How to improve load speed for 1 small file

Loading 5 rows takes about 20 seconds until it becomes available. Is there a way to fasten the time?

I use apache/druid:0.18.0 docker environment. Steps to load data is

  1. Call /druid/indexer/v1/task
  2. Iterate /druid/coordinator/v1/loadstatus

Configuration files exist in trino/plugin/trino-druid/src/test/resources at master · trinodb/trino · GitHub

Welcome @Yuya_Ebihara! I’ve reached out to a colleague who might have some experience with that Docker environment. Hopefully we can provide more details, but, generally, I think that people speed up batch ingestion by running a parallel ingestion job with many workers in parallel to speed up the ingestion. maxNumConcurrentSubTasks greater than 1 in the tuningConfig could help (assuming that your input source is splittable). Otherwise, if maxNumConcurrentSubTasks is 1, then tasks run sequentially.

Follow-up:

The ingestion process is a multi-stage, asynchronous process. The MM ingests the file, converts it into a Druid Segment file, then publishes it to Deep Storage. The Overlord updates the Metadata DB, then the Historical reads the Metadata DB and assigns the new Segment to one or more Historicals by writing the instructions to Zookeeper (or this could be direct if set to HTTP). While there are some parameters which might tighten up the time it takes to load such a small batch, for example, druid.segmentCache.announceIntervalMillis, we wouldn’t necessarily recommend this. If you’re looking for lower latencies, in terms of data availability, you might try real-time ingestion.

* WHAT YOU WILL DO *
Set down word for word the stretch of the Druid load-speed thread from "I use apache/druid:0.18.0" through "tasks run sequentially.".

* GIVEN DATA *
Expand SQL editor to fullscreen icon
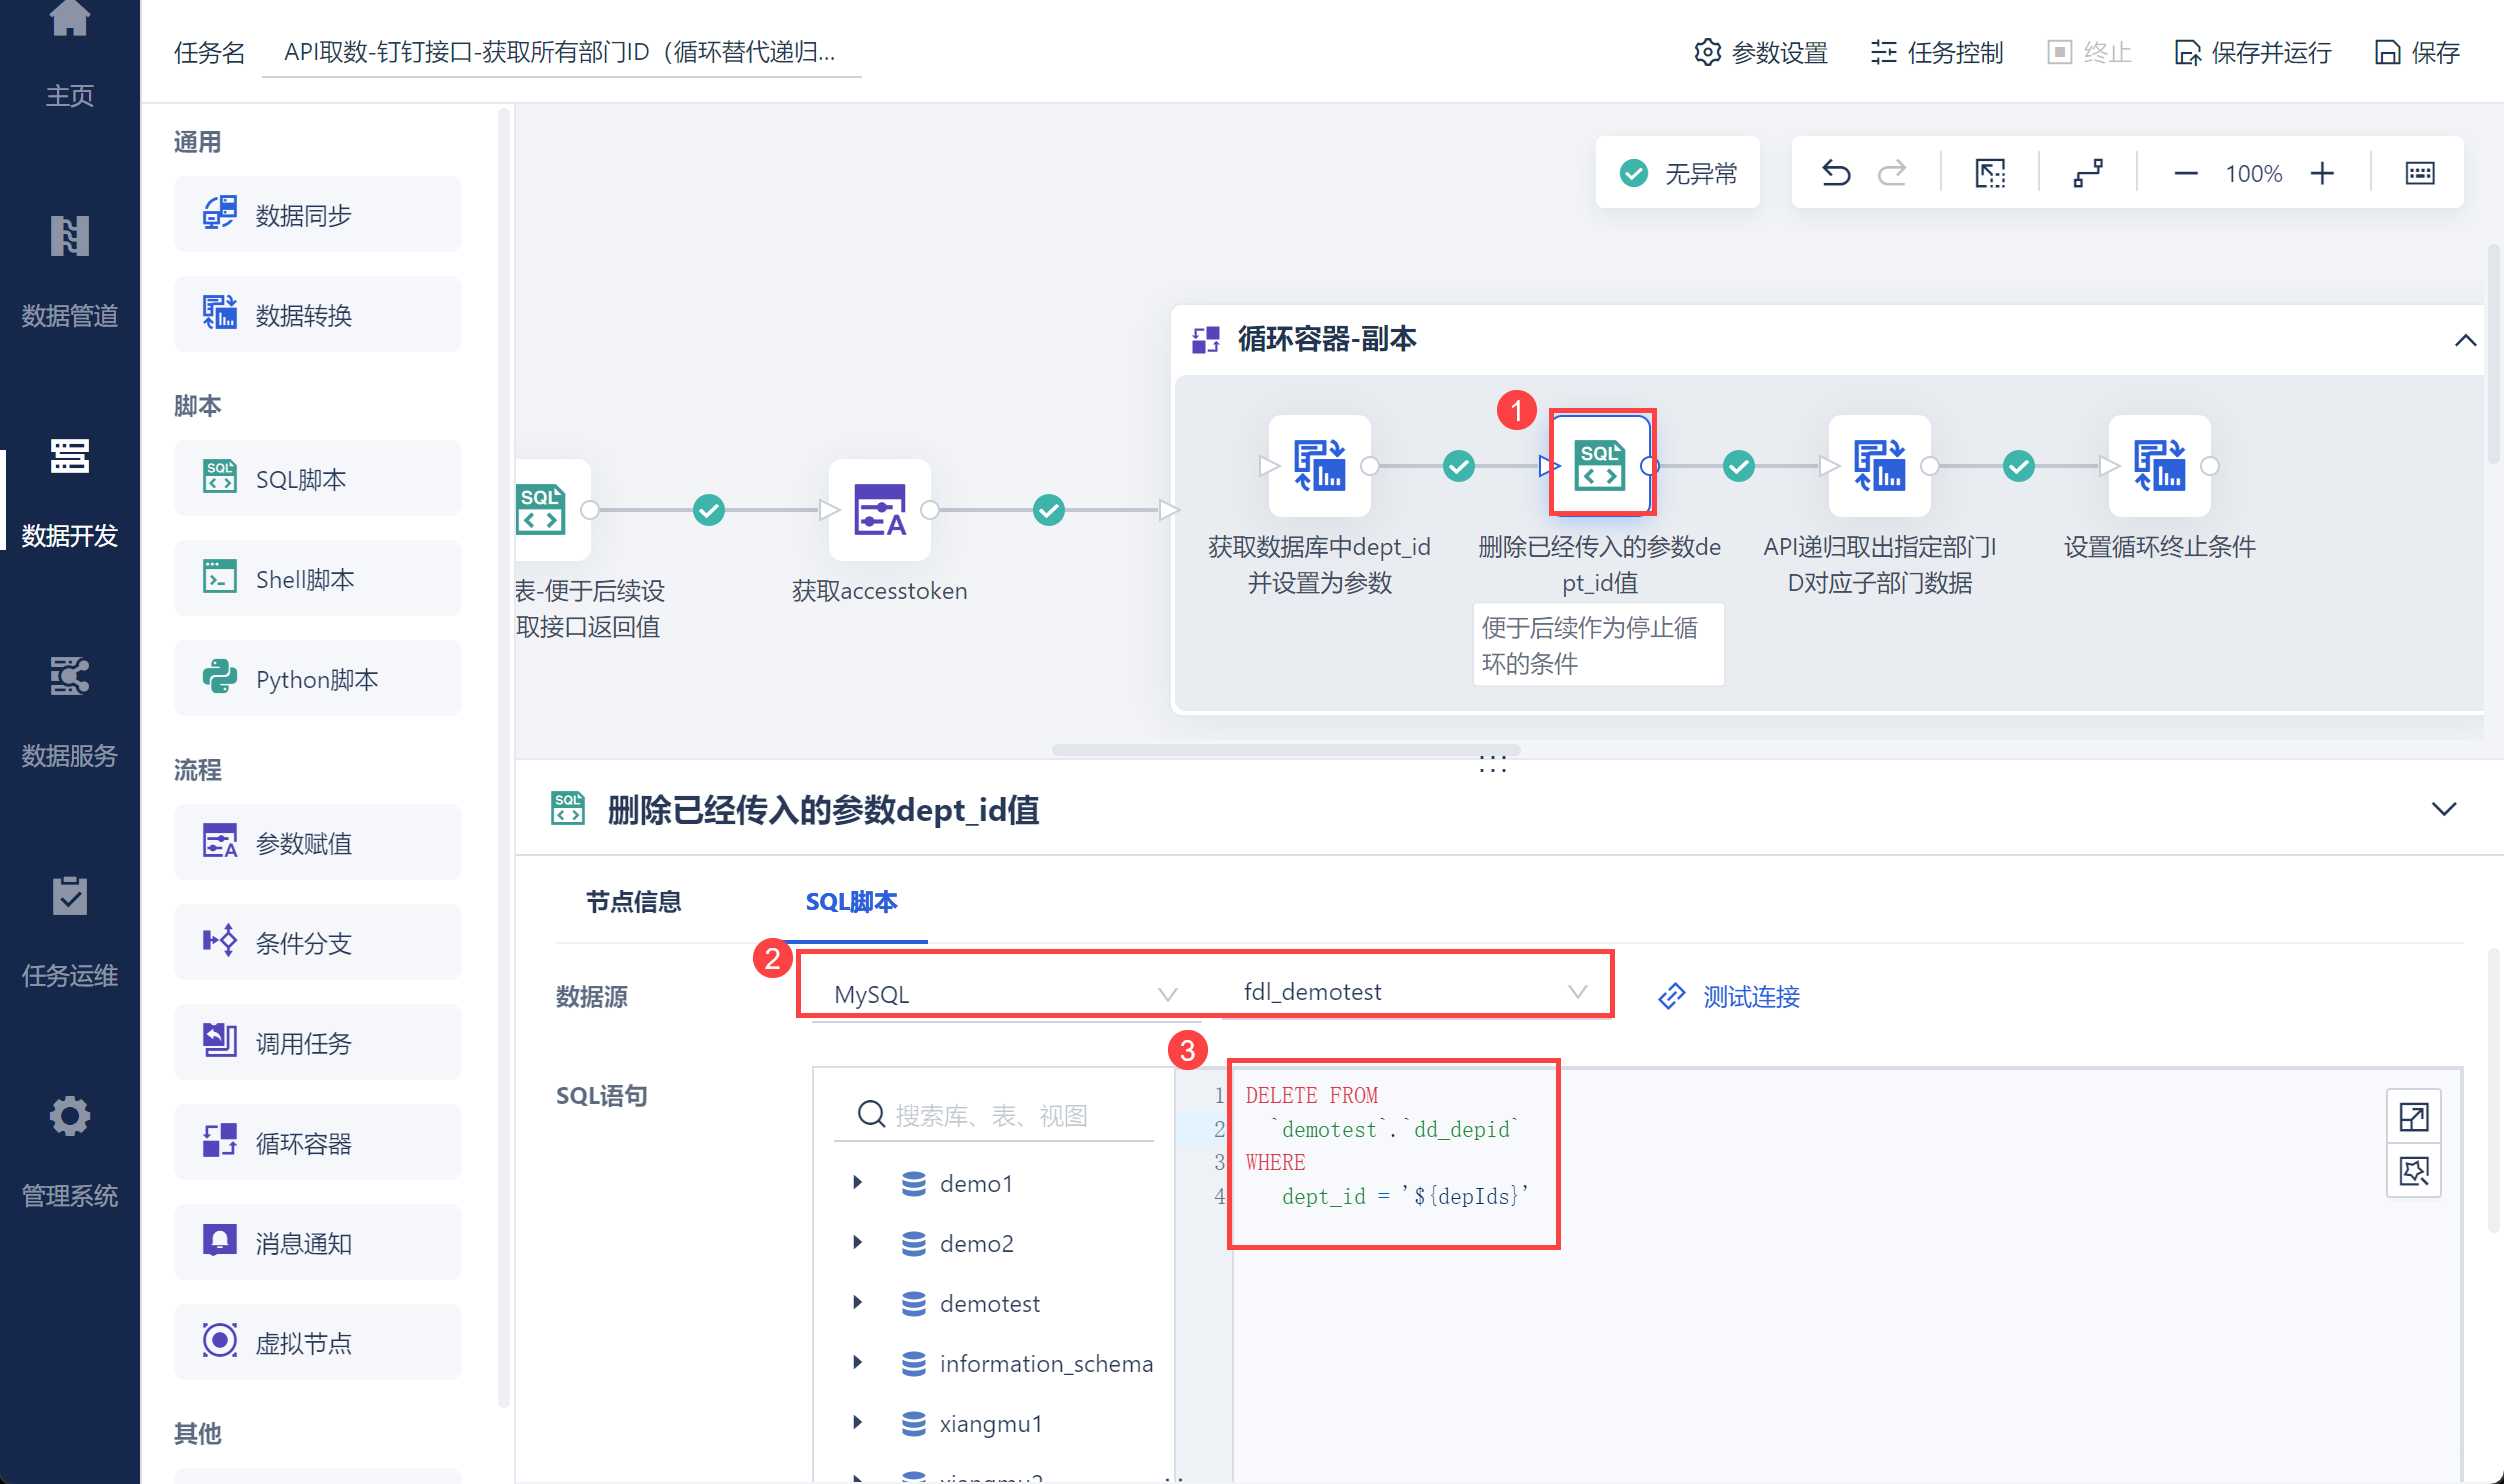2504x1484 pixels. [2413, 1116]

* TASK SOLUTION *
I use apache/druid:0.18.0 docker environment. Steps to load data is

  1. Call /druid/indexer/v1/task
  2. Iterate /druid/coordinator/v1/loadstatus

Configuration files exist in trino/plugin/trino-druid/src/test/resources at master · trinodb/trino · GitHub

Welcome @Yuya_Ebihara! I’ve reached out to a colleague who might have some experience with that Docker environment. Hopefully we can provide more details, but, generally, I think that people speed up batch ingestion by running a parallel ingestion job with many workers in parallel to speed up the ingestion. maxNumConcurrentSubTasks greater than 1 in the tuningConfig could help (assuming that your input source is splittable). Otherwise, if maxNumConcurrentSubTasks is 1, then tasks run sequentially.